Hi Jonathan:
On 3/16/2011 10:46 AM, Jonathan Gregory wrote:
Dear John
Thanks for your useful summary.
thanks!
- udunits should no longer be the reference library for calendar
time. a new reference library is needed, which handles non-standard
calendars.
If udunits itself were extended to cover non-real-world calendars, wouldn't
that be OK?
sure
- udunit date representation ("n timeUnit since ISO_date") must be
retained for backwards compatibility. "month" and "year" timeUnit
should be redefined in CF version 1.x to refer to calendar fields,
not fixed length time durations. For files using versions previous
to CF 1.x, udunit fixed length semantics should be used.
Perhaps it would be safer and more explicit to make "month" and "year"

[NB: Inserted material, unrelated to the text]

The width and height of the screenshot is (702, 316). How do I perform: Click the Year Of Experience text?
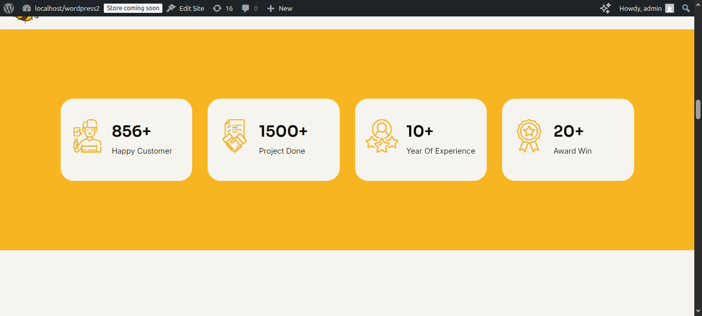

*illegal* in CF 1.x. (In practice, we could assist this by providing our own
udunits definition file which didn't contain them.) At the same time we could
introduce new units calendar_year and calendar_month, which would require
special arithmetic by the date-handling software, and are not convertible to
other units of time.
i think the UTC_Calendar case that Tim brought up indicates that all
units like month, year, day, hour, (not second), should mean "increment
that field using calendar system x". if thats the case, maybe
prepending "_calendar" is not needed?
- the grammar for udunit date representations should be defined,
so that multiple libraries can implement it
It is not perfectly obvious what it should do. n months since 1st of a month
makes sense, but what does "1 calendar_month since 31 Jan 2008" mean, for
instance.
a grammer just defines the set of legal strings. the semantics would
have to define the actual time instant that the string represented.
but i dont know the actual answer to your example. The most intuitive is
probably "29 Feb 2008".
- ISO date strings should be allowed
Does ISO support non-real-world calendars? A problem with allowing strings is
that they cannot be coordinate variables in CF, so they cannot be required to
be monotonic, since they are auxiliary coordinate variables. We would need
special rules if we wanted to enforce that. Would we have to define the rules
for putting dates in order or is string-sorting using a default collating
sequence a reliable method?
for ISO formats, i think the default string sort is also an "after" sort.
To me it seems an unnecessary complication to introduce strings to represent
dates. What we need is easy interconversion between strings and numbers, to
make the files human-readable. ncdump supports this now, doesn't it, and is
aware of CF calendars. Isn't that good enough?
Using strings isnt absolutely essential. the essential thing is that the
meaning of a udunit string has to be redefined, from a simple "add fixed
amount of seconds" to "increment calendar field in the calendar system
in use".
Best wishes
Jonathan
BTW, are you coming to go-essp this year?